The relationship between high fibrinolytic activity and daily capsicum ingestion in Thais.


Visudhiphan S, Poolsuppasit S, Piboonnukarintr O, Tumliang S.




Am J Clin Nutr


Capsicum, a hot appetizer and seasoning, has been found to induce increased fibrinolytic activity and simultaneously cause hypocoagulability of blood when ingested or when retained in the mouth for a short time. The effect on fibrinolysis and blood coagulation of capsicum can be reproduced in the same subjects within a short time after the first stimulation.
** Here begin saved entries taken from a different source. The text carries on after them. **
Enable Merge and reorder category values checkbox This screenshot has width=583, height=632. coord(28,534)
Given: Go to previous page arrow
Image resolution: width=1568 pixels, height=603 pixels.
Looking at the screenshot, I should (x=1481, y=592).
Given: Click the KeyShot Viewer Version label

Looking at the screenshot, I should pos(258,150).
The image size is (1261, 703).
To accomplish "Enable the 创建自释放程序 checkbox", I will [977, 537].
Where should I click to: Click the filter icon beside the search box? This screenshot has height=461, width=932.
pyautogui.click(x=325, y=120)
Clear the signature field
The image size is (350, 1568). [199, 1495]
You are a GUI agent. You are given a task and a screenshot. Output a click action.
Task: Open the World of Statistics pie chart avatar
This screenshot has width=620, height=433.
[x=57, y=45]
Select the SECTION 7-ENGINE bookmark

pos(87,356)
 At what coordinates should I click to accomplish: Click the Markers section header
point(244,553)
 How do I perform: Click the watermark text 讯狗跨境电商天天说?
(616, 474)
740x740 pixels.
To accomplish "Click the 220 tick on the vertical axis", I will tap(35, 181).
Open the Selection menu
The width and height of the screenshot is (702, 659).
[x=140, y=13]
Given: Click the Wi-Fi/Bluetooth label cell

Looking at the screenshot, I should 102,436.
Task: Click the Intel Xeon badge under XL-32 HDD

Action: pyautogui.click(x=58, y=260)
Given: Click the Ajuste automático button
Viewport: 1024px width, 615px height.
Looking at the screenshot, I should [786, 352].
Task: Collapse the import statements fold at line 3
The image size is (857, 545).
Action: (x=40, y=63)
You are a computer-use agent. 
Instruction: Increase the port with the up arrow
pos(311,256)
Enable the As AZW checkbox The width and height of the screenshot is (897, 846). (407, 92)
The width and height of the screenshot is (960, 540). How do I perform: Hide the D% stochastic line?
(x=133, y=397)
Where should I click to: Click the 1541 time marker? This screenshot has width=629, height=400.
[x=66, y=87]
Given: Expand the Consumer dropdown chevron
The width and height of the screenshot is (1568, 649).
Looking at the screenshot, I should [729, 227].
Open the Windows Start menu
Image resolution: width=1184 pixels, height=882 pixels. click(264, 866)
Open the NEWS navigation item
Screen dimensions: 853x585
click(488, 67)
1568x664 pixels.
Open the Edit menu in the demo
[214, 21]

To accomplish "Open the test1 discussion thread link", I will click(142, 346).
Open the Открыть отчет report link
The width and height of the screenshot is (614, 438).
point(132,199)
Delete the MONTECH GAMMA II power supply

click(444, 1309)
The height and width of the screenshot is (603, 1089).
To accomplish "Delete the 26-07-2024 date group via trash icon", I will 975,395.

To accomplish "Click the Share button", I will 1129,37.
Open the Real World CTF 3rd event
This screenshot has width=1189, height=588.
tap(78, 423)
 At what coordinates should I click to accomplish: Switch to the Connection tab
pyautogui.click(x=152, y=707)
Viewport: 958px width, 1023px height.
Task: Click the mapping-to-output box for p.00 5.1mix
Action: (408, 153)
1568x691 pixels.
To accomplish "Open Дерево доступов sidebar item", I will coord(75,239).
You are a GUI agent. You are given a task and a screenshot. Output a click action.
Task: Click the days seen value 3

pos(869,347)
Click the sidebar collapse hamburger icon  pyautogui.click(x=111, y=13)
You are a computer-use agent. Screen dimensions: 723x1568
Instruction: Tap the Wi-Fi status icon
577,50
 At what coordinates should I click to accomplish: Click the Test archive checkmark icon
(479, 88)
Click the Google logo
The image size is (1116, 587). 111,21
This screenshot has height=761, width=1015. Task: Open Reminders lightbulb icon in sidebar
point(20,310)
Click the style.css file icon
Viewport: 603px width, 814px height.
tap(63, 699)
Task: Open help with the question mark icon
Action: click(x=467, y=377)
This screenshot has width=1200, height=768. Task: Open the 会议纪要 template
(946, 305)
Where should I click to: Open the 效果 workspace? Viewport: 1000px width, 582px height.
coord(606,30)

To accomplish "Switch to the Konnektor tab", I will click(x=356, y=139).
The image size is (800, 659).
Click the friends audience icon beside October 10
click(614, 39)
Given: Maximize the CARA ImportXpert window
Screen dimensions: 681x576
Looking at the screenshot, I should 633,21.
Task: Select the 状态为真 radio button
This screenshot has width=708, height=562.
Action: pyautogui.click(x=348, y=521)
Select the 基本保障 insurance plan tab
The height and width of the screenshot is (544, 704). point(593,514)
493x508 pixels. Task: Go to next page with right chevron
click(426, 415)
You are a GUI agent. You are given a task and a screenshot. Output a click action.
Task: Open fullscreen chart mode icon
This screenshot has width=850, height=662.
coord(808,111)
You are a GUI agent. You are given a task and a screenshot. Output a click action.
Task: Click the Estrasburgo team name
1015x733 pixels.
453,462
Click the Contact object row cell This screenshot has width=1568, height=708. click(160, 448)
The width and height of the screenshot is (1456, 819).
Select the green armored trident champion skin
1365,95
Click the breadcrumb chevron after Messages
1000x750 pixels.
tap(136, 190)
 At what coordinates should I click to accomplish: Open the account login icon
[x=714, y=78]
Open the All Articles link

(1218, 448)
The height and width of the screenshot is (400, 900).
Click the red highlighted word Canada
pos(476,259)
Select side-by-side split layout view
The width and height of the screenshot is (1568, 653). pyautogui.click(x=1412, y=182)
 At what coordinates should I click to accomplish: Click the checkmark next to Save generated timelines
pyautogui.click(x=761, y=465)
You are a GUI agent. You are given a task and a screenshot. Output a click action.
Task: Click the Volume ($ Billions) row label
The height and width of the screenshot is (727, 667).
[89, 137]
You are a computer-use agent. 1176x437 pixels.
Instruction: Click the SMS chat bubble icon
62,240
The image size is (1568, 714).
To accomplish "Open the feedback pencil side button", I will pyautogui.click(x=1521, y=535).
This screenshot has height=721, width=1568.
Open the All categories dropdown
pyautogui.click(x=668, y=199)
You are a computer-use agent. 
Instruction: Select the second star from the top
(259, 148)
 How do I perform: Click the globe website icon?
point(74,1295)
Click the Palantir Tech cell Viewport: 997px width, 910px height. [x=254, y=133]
More investigations on this effect may lead to the discovery of some ideal drugs for both treatment and prevention of thromboembolism. Fibrinolytic activity measured by euglobulin lysis time in 88 Thai subjects (mean +/- SD = 167 +/- 66.84 min) was significantly higher than in 55 American whites (mean +/- SD = 254 +/- 126.70 min) residing in Thailand for a period of time (p less than 0.001). The Thai people consume capsicum with their meals. Their fibrinolytic activity, therefore, is activated several times during the day and this activation could be an important factor in causing high fibrinolytic activity. This customary habit of food ingestion is very likely a factor contributing to the racial difference in fibrinolysis. Furthermore, the Thais also have lower plasma fibrinogen and higher antithrombin III compared to Americans. These could certainly be additional factors, in addition to fibrinolytic activity, that play a role in the rarity of thromboembolism among Thais.